Note: if you installed via the CONDA method, omit the ".py" extension at the end of shi7 and shi7_learning
- To run interactively on a supercomputer like MSI (skip this step otherwise):
isub -n nodes=1:ppn=16 -m 22GB -w 12:00:00`
module load python
- Learn the appropriate shi7 parameters from the raw (unzipped) fastq data (replace 'myFastqFolder' with your actual data directory):
shi7_learning.py -i myFastqFolder -o learnt
- Run shi7.py with the output of 2b:
chmod +x learnt/shi7_cmd.sh && ./learnt/shi7_cmd.sh
(or just copy the command that shi7_learning prints out when it finishes and run that)
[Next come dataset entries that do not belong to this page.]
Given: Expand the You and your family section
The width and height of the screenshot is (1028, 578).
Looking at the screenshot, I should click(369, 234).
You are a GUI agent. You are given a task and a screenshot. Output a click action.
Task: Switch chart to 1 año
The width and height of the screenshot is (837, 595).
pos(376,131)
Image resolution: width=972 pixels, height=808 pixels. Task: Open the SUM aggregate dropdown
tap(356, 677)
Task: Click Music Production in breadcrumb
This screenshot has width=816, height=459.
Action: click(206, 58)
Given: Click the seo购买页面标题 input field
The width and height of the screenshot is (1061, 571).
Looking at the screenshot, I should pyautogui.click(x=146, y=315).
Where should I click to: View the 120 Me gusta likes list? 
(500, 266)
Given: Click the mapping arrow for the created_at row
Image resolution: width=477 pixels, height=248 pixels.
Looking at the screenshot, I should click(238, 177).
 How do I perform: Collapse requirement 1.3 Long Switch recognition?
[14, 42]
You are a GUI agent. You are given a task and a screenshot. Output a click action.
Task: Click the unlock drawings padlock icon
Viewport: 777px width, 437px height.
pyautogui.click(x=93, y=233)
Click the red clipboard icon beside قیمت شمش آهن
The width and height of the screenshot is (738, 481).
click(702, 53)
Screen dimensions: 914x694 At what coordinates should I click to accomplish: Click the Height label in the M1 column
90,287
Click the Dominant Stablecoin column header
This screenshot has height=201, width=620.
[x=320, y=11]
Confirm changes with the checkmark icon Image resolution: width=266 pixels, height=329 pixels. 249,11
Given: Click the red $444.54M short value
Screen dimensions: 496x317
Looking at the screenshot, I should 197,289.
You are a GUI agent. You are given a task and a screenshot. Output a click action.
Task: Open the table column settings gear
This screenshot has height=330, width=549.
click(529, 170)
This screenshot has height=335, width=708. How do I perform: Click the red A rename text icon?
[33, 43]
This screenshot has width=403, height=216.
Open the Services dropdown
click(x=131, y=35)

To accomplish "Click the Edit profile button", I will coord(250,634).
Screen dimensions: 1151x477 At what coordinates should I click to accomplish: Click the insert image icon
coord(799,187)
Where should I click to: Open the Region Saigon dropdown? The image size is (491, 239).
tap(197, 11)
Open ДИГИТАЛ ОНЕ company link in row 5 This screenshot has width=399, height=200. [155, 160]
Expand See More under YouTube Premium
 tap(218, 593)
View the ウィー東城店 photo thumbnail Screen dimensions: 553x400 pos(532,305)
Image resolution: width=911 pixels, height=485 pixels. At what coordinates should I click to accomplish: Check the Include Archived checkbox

Assuming you have a bunch of fastq files, of forward and reverse reads, split up by sample, that have Nextera adaptors:
shi7.py -i MyFastQFolder -o MyOutputFolder --adaptor Nextera
Assuming you only have R1 reads (no paired end):
shi7.py -i MyFastQFolder -o MyOutputFolder --adaptor Nextera -SE
This sets the minimum read length to 285 and the maximum to 300 when stitching, which is the canonical HMP V4 16S primer coverage region. This can be a powerful QC step in and of itself. Note: if using the EMP V4 protocol, omit these arguments.
If you have shotgun sequences, you might want to try not stitching (we recommend trying first and seeing how many stitch -- "percent combined" in the shi7.log
file):
--flash False
Including --drop_r2 True
in this case returns only R1 reads.
We recommend the following format for sequence file names:
sampleID_other_information_R1.fastq
sampleID_other_information_R2.fastq
Then, using strip_underscore True
will return processed reads with just the sampleID, simplifying downstream processing. For example, an efficient command for non-stitching shotgun sequences with the sample names in the filenames before the first underscore character:
shi7.py -i MyFastQFolder -o MyOutputFolder --adaptor Nextera --flash False --strip_delim _,1 --drop_r2 True
To cite SHI7: Please cite the article published here: http://msystems.asm.org/content/3/3/e00202-17
Al-Ghalith, Gabriel A., Benjamin Hillmann, Kaiwei Ang, Robin Shields-Cutler, and Dan Knights. 2018. “SHI7 Is a Self-Learning Pipeline for Multipurpose Short-Read DNA Quality Control.” mSystems 3 (3). American Society for Microbiology Journals: e00202–17.